TripleCross

Instructions soon! For now, you can read the paper at docs/ebpf_offensive_rootkit

TripleCross is an eBPF rootkit for Linux featuring the following capabilities:

1. A library injection module to execute malicious code by writing at a process' virtual memory.
2. An execution hijacking module that modifies data passed to the kernel to execute malicious programs.
3. A local privilege escalation module that allows for running malicious programs with root privileges.
4. A backdoor with C2 capabilities that can monitor the network and execute commands sent from a remote rootkit client.
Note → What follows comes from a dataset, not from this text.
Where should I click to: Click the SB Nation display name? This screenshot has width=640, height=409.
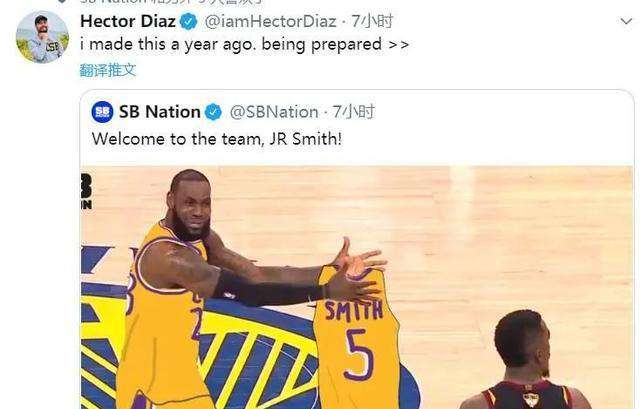160,112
It incorporates multiple activation triggers so that these actions are transmitted stealthy.
5. A rootkit client that allows an attacker to establish 3 different types of shell-like connections to send commands and actions that control the rootkit state remotely.
6. A persistence module that ensures the rootkit remains installed maintaining full privileges even after a reboot event.
7. A stealth module that hides rootkit-related files and directories from the user.

TripleCross is inspired by previous implant designs in this area, notably the works of Jeff Dileo at DEFCON 27, Pat Hogan at DEFCON 29, and Guillaume Fournier and Sylvain Afchain also at DEFCON 29. [tbd links to previous refs] We reuse and extend some of the techniques pioneered by these previous explorations of the offensive capabilities of eBPF technology.